#### TASK REQUIREMENTS:
Return the run of lines below that opens with the line containing "Image resolution: width=1470, height=956." and closes with the line containing "经验笔记 (1362, 247)", keeping each one exact.

********************

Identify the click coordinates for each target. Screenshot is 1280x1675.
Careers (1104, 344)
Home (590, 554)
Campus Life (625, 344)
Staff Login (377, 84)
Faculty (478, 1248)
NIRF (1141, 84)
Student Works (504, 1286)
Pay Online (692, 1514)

********************

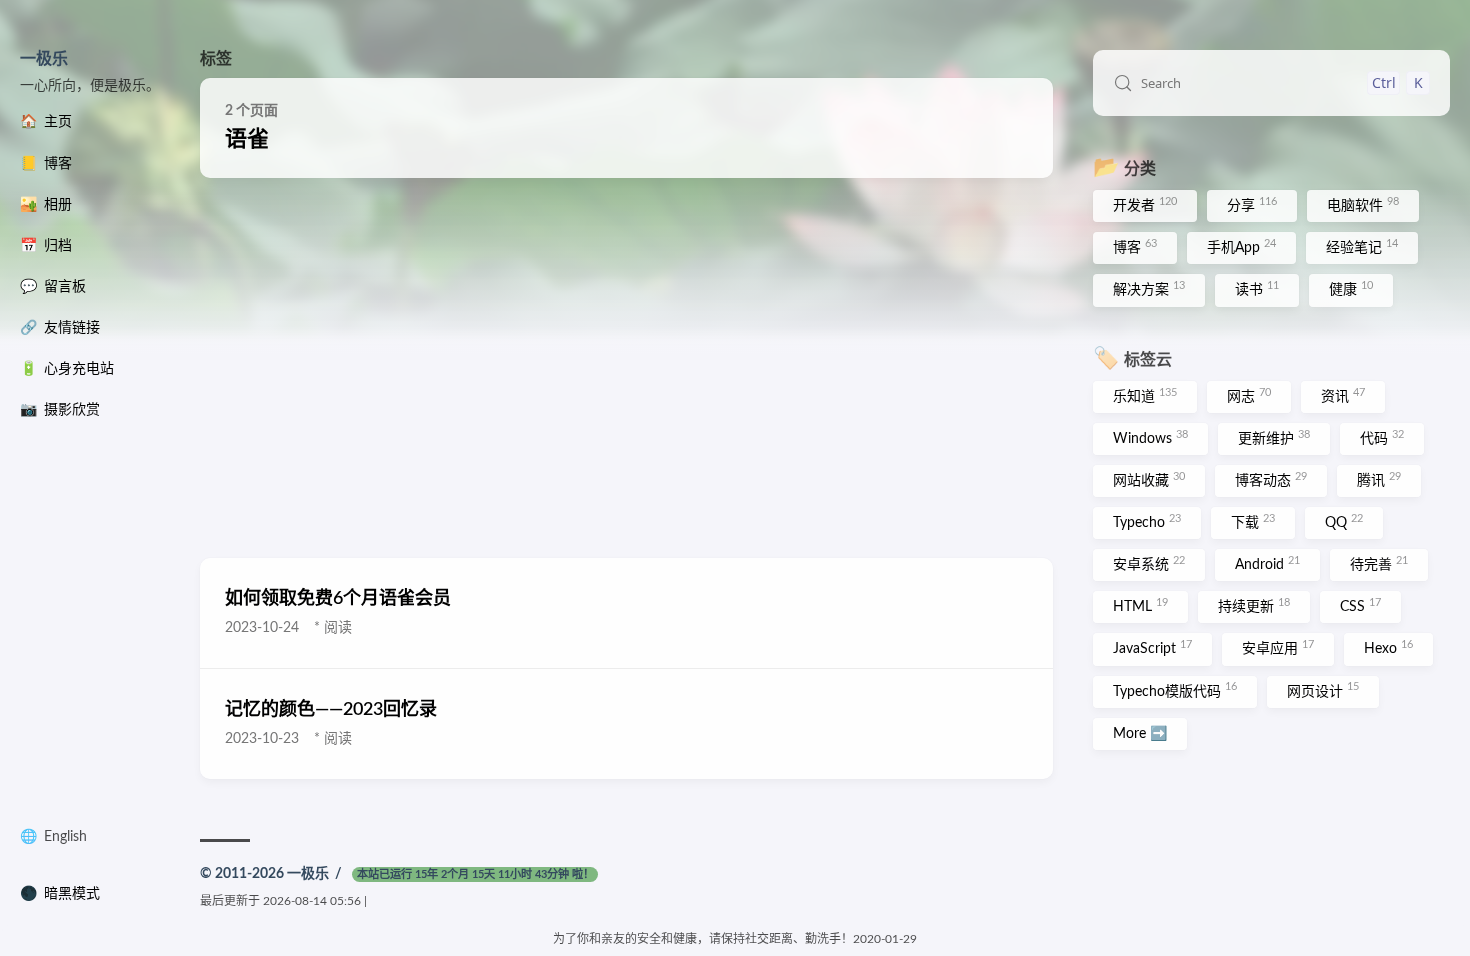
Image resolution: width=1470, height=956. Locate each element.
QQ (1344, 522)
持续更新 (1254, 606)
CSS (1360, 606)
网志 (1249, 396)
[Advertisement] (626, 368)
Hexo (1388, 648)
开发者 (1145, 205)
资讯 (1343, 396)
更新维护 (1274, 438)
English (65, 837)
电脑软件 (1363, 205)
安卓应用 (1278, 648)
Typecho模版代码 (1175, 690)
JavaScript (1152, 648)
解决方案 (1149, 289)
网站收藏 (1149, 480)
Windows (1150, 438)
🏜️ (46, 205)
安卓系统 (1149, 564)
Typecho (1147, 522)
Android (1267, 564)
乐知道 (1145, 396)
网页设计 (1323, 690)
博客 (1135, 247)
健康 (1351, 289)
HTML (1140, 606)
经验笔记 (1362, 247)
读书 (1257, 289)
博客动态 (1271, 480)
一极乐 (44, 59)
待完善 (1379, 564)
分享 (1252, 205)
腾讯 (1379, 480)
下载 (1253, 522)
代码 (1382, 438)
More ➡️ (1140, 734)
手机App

********************

#### SOLUTION TO THIS EXERCISE:
Image resolution: width=1470, height=956. Locate each element.
QQ (1344, 522)
持续更新 (1254, 606)
CSS (1360, 606)
网志 (1249, 396)
[Advertisement] (626, 368)
Hexo (1388, 648)
开发者 (1145, 205)
资讯 (1343, 396)
更新维护 (1274, 438)
English (65, 837)
电脑软件 (1363, 205)
安卓应用 (1278, 648)
Typecho模版代码 (1175, 690)
JavaScript (1152, 648)
解决方案 (1149, 289)
网站收藏 (1149, 480)
Windows (1150, 438)
🏜️ (46, 205)
安卓系统 (1149, 564)
Typecho (1147, 522)
Android (1267, 564)
乐知道 (1145, 396)
网页设计 (1323, 690)
博客 (1135, 247)
健康 (1351, 289)
HTML (1140, 606)
经验笔记 (1362, 247)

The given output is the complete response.